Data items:
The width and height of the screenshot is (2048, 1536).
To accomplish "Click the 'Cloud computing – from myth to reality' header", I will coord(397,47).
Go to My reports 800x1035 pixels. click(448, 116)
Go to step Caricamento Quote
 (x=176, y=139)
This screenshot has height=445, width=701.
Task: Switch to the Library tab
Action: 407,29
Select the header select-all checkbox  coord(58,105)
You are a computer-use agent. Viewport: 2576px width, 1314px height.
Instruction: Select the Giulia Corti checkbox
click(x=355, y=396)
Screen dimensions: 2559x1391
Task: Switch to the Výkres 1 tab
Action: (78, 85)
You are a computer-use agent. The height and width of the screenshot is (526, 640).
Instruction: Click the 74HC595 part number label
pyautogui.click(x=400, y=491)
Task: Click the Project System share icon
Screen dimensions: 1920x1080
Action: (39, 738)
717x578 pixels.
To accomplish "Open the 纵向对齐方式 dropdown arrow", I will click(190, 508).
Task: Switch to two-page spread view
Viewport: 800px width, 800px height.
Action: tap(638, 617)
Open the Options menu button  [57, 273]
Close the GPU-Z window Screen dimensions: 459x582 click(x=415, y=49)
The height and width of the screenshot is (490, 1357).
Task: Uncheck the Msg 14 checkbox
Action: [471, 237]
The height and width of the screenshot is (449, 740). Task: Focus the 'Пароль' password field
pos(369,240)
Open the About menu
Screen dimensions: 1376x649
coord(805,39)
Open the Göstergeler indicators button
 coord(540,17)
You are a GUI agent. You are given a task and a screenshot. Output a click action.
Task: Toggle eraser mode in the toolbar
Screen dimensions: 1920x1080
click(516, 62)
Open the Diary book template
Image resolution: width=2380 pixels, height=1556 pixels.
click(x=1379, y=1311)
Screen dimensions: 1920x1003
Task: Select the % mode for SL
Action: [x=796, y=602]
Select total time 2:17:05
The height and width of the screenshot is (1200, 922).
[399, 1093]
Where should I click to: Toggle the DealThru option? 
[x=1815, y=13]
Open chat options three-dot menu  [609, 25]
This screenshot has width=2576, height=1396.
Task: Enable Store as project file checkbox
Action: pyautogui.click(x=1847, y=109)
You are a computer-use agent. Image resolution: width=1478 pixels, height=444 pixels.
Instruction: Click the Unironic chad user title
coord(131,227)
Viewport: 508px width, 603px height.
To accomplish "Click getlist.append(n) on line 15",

_WORK TO DO:_ Reproduce the lines above character for character, from the first line through the line containing "Action: 407,29", including both of those lines.

_REPLY TO THE TASK:_
The width and height of the screenshot is (2048, 1536).
To accomplish "Click the 'Cloud computing – from myth to reality' header", I will coord(397,47).
Go to My reports 800x1035 pixels. click(448, 116)
Go to step Caricamento Quote
 (x=176, y=139)
This screenshot has height=445, width=701.
Task: Switch to the Library tab
Action: 407,29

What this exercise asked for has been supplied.